Jumping out into the wider world, to call Brexit (which in practical terms hasn’t happened yet) a ‘catastroph­e’ is harmful to you. a

catastroph­e is a tsunami, an earthquake, the Australian bushfires. Making an intelligen­t decision to shift your mindset and realise that politics is a slow, changeable process will relax you, opening your eyes to infinite possibilit­y, at home and abroad.

I am so tired of wilfully sad people predicting disaster, when the only honest response in the present is to say: ‘I haven’t a clue what will happen next year.’ Lastly, each day the people you think don’t care about the planet are recycling, picking up litter, buying less meat, telling their supermarke­ts not to use plastic, and so on.

Of course, others are chucking rubbish, scoffing burgers and not giving a damn — and there are

always going to be those polarities. But the trajectory of humankind is towards slow- but- sure betterment. It really, really is.

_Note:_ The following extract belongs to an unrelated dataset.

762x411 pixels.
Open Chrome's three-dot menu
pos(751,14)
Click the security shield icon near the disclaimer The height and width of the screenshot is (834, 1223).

Yes, we have many problems — and government­s are waking up to the need to take environmen­tal issues seriously. But I’m afraid that won’t stop people chucking rubbish in rivers, here or in India.

If you despair about everything, you throw away the gift of life.

You’ll help yourself if you quit bitter sorrowing and clench your fists, ready to take life on.

Embrace the powerful message that the sisters can indeed do it for themselves and the brothers can take up arms against a sea of troubles and, in so doing, we will survive. Join Extinction Rebellion! Volunteer! Allow a fearsome wonder woman to whirl into your psyche and give you a good shaking and dusting down, followed by a pat on the back so hard it takes your breath away.

Stare into your mirror and tell yourself you can make your own life good. Who else is in charge of it?